1868 yılında balistik ve tüfek imalatı incelemeleri için Paris’e; 1872 yılında özel memuriyet ile Amerika’ya gönderilmiştir. Tevfik Paşa, Paris’te ataşemiliter olarak bulunduğu iki yıl (1872-1870) içerisinde matematik bilgisini arttırmış, daha sonra bulunduğu Amerika’da (1872-1880) aynı konuda çalışmalarına devam ederek, matematikte çok yeni bir alan olan Quaternion’lar üzerindeki araştırmalarını tamamlamış, ‘Linear Algebra’ adlı eserini İngilizce olarak burada yazmıştır. Uluslararası Lineer Cebir Derneği, 1995 yılında yayımladığı IMAGE adlı bilimsel yayında, Hüseyin Tevfik Paşa’nın 1882’de yazmış olduğu bu kitabı gündeme getirerek lineer cebir üzerine yazılmış ilk kitap olabileceğini belirtmiştir.
1878’de Mühendishane-i Berrî-i Hümâyûn Nazırlığına atanmış ancak Amerika’da görev yapmakta olduğundan dönünceye kadar yerine Ferik Hacı Hüseyin Paşa vekâlet etmiştir.
19. yüzyılda Osmanlı’da Batılılaşma kapsamında görülen bilimsel faaliyetler, Avrupa’da yazılan kitaplardan çeviriler yapmaktan ileri gitmezken böyle bir ortamda Hüseyin Tevfik Paşa, matematiğin en yeni alanlarında önemli çalışmalar yaparak hazırladığı İngilizce kitabını (68 sayfa) 1882’de İstanbul’da yayımlamıştır.
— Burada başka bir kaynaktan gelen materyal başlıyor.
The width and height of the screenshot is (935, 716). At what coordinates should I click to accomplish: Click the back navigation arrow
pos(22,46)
Bu kitabın genişletilmiş ikinci baskısı (185 sayfa) ise 1892 yılında yapılmıştır. Bu suretle Hüseyin Tevfik Paşa bütün Osmanlı toplumunda fen alanında orijinal çalışmalar yapan ve yayımlayan ilk bilim insanı olma şerefini kazanmıştır. Hüseyin Tevfik Paşa’nın tercüme ve telif olmak üzere 10 eseri tespit edilmiştir.
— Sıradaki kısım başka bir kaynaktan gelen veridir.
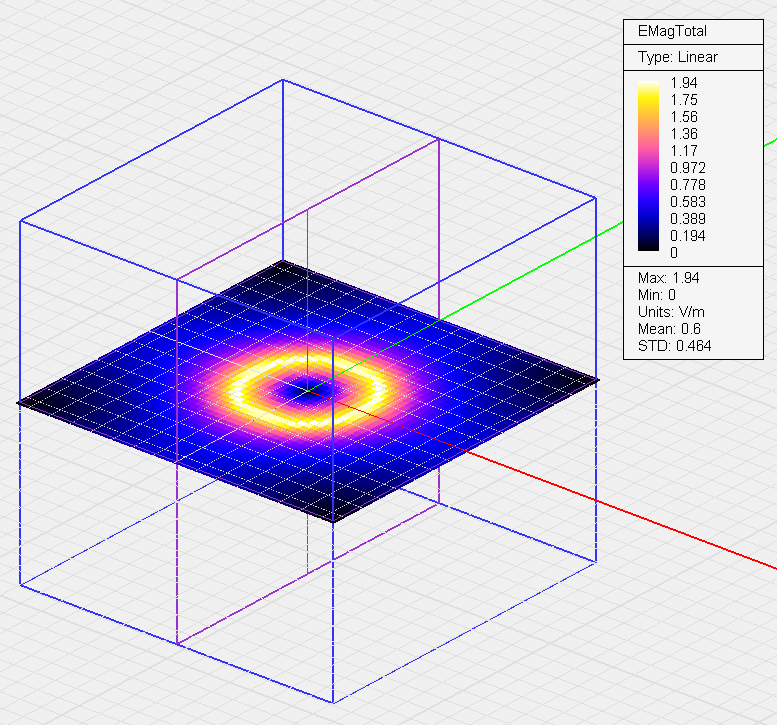Click the yellow top of the color bar
Image resolution: width=777 pixels, height=725 pixels.
[x=648, y=90]
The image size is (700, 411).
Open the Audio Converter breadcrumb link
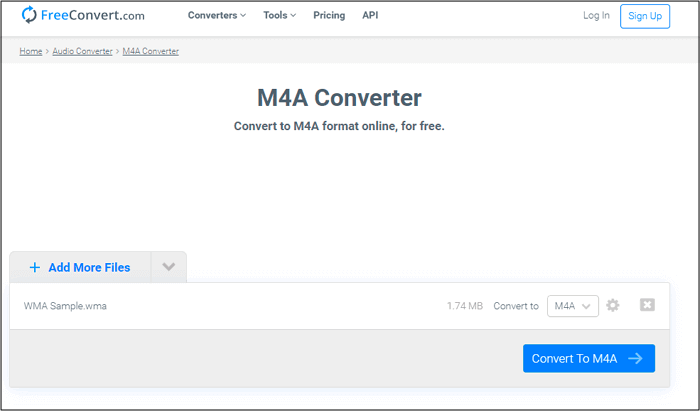tap(82, 51)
II. Abdülhamit devrinde Osmanlı toplumu içerisinde büyük itibar gören Hüseyin Tevfik Paşa, 1891’de Ticaret ve Nafia Nazırlığına tayin edilmiş, Mareşallik rütbesine yükseltilmiş ve çeşitli nişanlarla onurlandırılmıştır. 1896 yılında Sayıştay Başkanlığına tayin olan Tevfik Paşa, 1897’de Maliye Nazırı olmuş, 1898’de Askeri Teftiş Kurulu üyesiyken 1901’de vefat etmiştir.

Refik Fenmen (1882– 1951):
Osmanlı’dan Cumhuriyet’e İdealist Bir Aydın
Preveze’de doğan Refik Fenmen, İsviçre’de Lozan Üniversitesi’nin Matematik-Fizik Bölümü’nü bitirdikten sonra 1906’da Belçika Liége Üniversitesi’nin Elektrik Mühendisliği Bölümü’nden üstün başarı ile yüksek mühendis olarak mezun olmuştur. 1908’de yurda dönmüş ve Mekteb-i Sultani’de matematik öğretmeni, ardından Ticaret ve Nafıa Nezareti’nde mühendis olarak çalışmıştır. 1909’da Osmanlı’nın ilk sivil mühendislik okulu Mühendis Mekteb-i Âlisi’nin müdürü olmuştur.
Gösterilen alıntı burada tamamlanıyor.